The Sharks officially signed Hertl to a three-year, entry-level contract on 3 June 2013. In the preseason, Hertl scored 3 goals and 1 assist, and joined Joe Thornton and Brent Burns on a line, filling the hole created by Raffi Torres' injury. Hertl made his NHL debut against the Vancouver Canucks on 3 October, 2013 and tallied his first career point with an assist on a goal by Brent Burns. At age 19, Hertl became the first teenager to play in a season opener for the Sharks since Marc-Édouard Vlasic in 2006. Hertl scored his first two NHL goals in the next game on 5 October 2013, against Mike Smith of the Phoenix Coyotes; Hertl became the youngest player to score two goals for the Sharks in one game since Patrick Marleau on 17 March 1999. On 8 October 2013, Hertl registered 4 goals against the New York Rangers in a 9–2 victory, making him the fourth youngest player in the NHL to record a four-goal game (19 years, 330 days old) after Jimmy Carson did in the 1987–88 NHL season with the Los Angeles Kings (19 years, 254 days old).

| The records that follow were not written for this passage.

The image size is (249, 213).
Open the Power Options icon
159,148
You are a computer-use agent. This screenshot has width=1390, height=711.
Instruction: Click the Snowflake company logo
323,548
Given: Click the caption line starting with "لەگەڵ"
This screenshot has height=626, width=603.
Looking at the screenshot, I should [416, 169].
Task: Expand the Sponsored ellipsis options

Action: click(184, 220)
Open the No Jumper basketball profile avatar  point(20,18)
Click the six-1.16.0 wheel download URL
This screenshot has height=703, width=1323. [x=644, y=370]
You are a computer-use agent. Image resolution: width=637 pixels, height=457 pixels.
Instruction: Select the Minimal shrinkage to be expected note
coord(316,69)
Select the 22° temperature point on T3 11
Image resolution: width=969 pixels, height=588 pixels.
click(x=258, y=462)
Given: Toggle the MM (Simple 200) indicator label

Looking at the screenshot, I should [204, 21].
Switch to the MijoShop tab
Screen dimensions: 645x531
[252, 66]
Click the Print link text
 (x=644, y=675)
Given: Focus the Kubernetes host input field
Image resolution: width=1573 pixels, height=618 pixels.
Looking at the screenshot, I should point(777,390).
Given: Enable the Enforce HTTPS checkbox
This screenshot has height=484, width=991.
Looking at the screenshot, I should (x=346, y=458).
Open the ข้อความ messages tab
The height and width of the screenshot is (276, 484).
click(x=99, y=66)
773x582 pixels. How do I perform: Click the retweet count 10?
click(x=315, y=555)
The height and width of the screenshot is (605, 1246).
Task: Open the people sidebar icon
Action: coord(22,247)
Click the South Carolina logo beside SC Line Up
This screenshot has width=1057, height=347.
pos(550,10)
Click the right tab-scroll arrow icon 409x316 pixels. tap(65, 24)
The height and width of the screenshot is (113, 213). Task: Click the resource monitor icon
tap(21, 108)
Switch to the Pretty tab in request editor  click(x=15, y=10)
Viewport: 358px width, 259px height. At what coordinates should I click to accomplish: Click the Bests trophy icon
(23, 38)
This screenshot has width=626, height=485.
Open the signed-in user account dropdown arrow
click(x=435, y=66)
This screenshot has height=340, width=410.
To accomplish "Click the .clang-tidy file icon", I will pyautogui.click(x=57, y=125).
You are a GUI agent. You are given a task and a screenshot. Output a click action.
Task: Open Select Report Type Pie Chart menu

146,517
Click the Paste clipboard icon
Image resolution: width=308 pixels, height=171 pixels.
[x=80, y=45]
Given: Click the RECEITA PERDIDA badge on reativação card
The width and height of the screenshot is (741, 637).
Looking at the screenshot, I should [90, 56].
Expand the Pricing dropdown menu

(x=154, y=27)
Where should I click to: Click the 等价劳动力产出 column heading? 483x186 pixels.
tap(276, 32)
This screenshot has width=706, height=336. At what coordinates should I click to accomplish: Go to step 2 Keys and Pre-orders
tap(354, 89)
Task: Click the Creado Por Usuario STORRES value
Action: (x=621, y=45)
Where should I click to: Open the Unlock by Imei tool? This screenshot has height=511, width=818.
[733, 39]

Hertl also became the first Shark to score four goals in one game since Owen Nolan in 1995. Hertl was eventually named the October Rookie of the Month, scoring eight goals, which led all rookies, and 11 points in 13 games. However, on 19 December against the Kings, Hertl injured his knee after a collision with Dustin Brown and was reported to miss at least a month. Hertl had surgery on his MCL and PCL in his right knee on 31 December. A former NHL trainer stated that the "best-case scenario" for Hertl's return was approximately 12 weeks, though Kevin Kurz of CSN Bay Area wrote that Hertl could be out for six-to-nine months. On 11 April 2014, Hertl was cleared to return to the Sharks against the Colorado Avalanche, ending a 45-game absence. On 17 April, against the Kings, Hertl scored his first career playoff goal.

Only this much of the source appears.